- _DATA EXTRACTS_
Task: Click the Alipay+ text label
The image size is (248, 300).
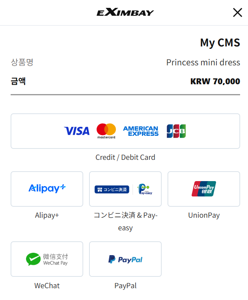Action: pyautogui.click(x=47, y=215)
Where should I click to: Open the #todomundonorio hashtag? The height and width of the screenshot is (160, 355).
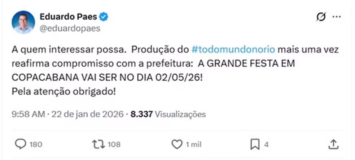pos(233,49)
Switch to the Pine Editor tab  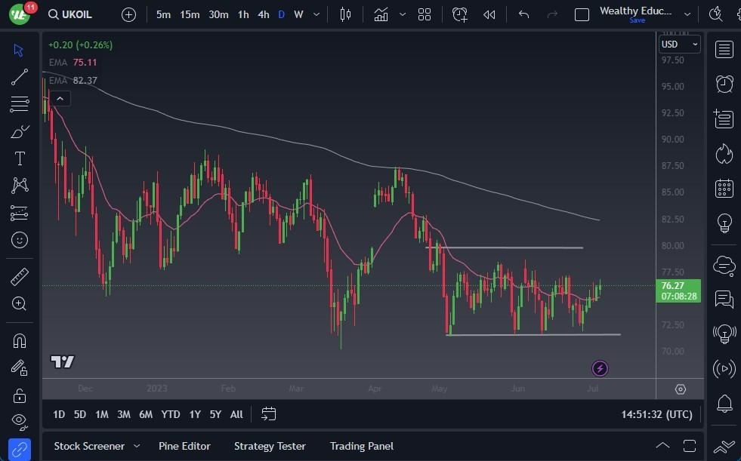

---

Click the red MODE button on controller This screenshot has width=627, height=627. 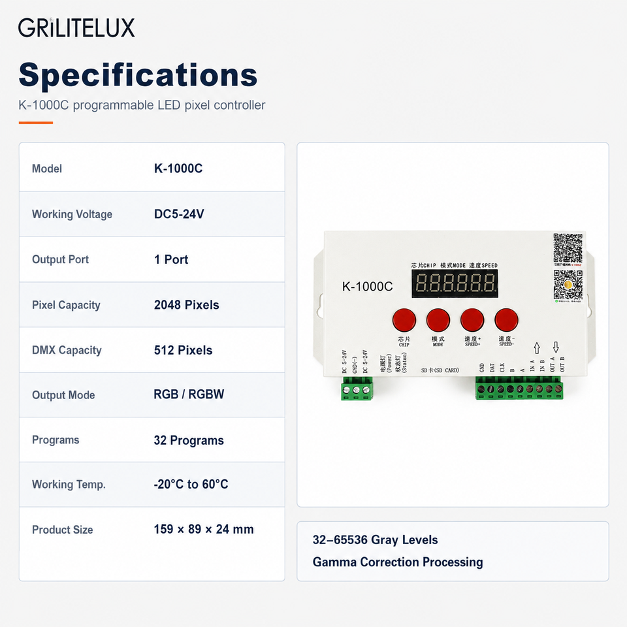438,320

--

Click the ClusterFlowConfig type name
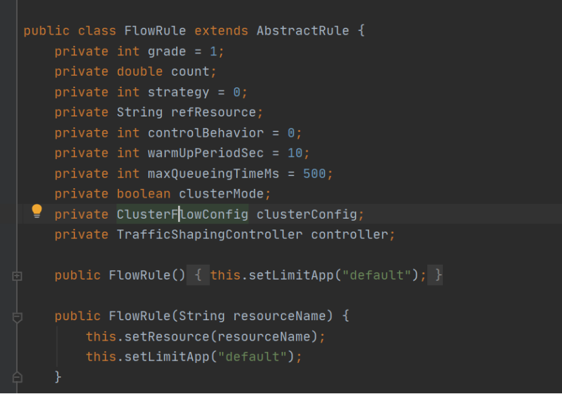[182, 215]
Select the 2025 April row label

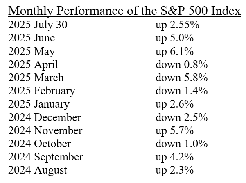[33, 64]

- _WORK ITEM_
Look above for the line with "Task: Click the Alipay+ text label" and the line with "Switch to the Pine Editor tab". Copy them and every line between, exactly, but no pictures.

- _ANSWER FOR THIS EXERCISE_
Task: Click the Alipay+ text label
The image size is (248, 300).
Action: pyautogui.click(x=47, y=215)
Where should I click to: Open the #todomundonorio hashtag? The height and width of the screenshot is (160, 355).
pos(233,49)
Switch to the Pine Editor tab  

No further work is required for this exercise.